Мы вернулись к Тамочке. Она уже агонизировала. Я стал лить воду на ее изуродованное и искаженное предсмертной мукой лицо. Комната начала наполняться людьми, пробиравшимися по грудам кирпича сквозь поломанную взрывом стену. В какой-то совершенно невероятный промежуток времени появилась пожарная команда. Здесь ею заведует наш соотечественник Г. П. Захарчук и команда ставит мировые рекорды быстроты. До этого страшного утра мы друг друга не знали.

Я стоял над обезображенным телом Тамочки с ощущениями, о которых лучше и не говорить. Г. П. потом говорил мне, что я проявил удивительную выдержку. По-моему – это была выдержка человека, которого ударили ломом по голове.

════

## ПОСТАВЛЕННАЯ ЗАДАЧА
Перепишите часть текста, начиная со слов «Я стоял над» и далее до слов «ломом по голове.», заменив «удивительную» на «поразительную». Данные взяты из другого источника и с текстом не связаны.

════

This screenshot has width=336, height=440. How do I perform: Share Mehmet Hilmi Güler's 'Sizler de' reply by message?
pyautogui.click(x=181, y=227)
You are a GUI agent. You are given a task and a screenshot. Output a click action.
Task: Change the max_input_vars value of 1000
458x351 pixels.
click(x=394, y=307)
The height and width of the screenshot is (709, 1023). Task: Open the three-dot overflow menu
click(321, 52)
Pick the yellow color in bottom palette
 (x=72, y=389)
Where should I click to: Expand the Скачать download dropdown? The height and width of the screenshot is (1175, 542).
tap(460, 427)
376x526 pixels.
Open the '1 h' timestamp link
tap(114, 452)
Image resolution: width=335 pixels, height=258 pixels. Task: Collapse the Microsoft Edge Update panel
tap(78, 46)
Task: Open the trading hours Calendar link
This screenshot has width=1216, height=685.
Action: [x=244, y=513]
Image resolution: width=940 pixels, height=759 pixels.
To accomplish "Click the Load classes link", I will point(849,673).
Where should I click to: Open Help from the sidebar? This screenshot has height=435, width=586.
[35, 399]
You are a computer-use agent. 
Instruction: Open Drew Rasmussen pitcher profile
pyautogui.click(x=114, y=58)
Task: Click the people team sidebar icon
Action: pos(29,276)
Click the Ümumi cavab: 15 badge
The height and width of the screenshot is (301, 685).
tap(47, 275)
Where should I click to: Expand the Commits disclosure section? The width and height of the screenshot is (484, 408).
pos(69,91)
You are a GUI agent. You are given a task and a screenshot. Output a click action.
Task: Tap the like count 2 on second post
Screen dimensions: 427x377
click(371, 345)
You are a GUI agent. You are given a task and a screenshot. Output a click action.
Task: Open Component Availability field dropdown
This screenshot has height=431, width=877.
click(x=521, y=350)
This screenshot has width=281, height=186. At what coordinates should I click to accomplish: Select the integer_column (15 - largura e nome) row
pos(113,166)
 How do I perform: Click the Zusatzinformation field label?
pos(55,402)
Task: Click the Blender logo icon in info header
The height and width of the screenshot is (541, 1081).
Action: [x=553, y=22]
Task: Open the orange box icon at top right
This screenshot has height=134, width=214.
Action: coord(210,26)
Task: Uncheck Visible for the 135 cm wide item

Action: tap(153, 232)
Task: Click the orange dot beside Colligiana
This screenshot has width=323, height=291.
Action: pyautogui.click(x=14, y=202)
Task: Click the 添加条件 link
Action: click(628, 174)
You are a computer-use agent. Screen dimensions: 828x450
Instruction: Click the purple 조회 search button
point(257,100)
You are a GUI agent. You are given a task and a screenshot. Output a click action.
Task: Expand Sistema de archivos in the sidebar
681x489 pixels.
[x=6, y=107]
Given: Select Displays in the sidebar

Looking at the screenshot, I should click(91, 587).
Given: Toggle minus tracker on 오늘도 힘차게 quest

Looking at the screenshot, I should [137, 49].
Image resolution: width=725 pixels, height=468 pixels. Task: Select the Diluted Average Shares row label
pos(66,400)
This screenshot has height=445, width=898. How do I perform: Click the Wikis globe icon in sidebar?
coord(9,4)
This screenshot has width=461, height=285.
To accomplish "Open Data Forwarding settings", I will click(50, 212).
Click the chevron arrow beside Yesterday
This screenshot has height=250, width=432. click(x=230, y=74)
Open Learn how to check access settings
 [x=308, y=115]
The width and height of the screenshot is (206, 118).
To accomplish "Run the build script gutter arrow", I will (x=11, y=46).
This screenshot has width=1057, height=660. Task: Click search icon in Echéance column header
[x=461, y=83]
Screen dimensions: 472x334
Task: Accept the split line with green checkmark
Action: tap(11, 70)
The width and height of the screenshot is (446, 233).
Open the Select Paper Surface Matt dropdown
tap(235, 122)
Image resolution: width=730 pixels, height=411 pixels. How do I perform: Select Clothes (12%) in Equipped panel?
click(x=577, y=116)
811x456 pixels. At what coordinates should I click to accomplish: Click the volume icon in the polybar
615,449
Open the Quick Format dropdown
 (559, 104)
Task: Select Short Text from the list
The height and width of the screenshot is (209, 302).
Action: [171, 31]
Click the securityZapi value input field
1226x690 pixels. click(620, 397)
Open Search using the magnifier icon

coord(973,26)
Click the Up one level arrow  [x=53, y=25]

════

## РЕЗУЛЬТАТ ВЫПОЛНЕНИЯ
Я стоял над обезображенным телом Тамочки с ощущениями, о которых лучше и не говорить. Г. П. потом говорил мне, что я проявил поразительную выдержку. По-моему – это была выдержка человека, которого ударили ломом по голове.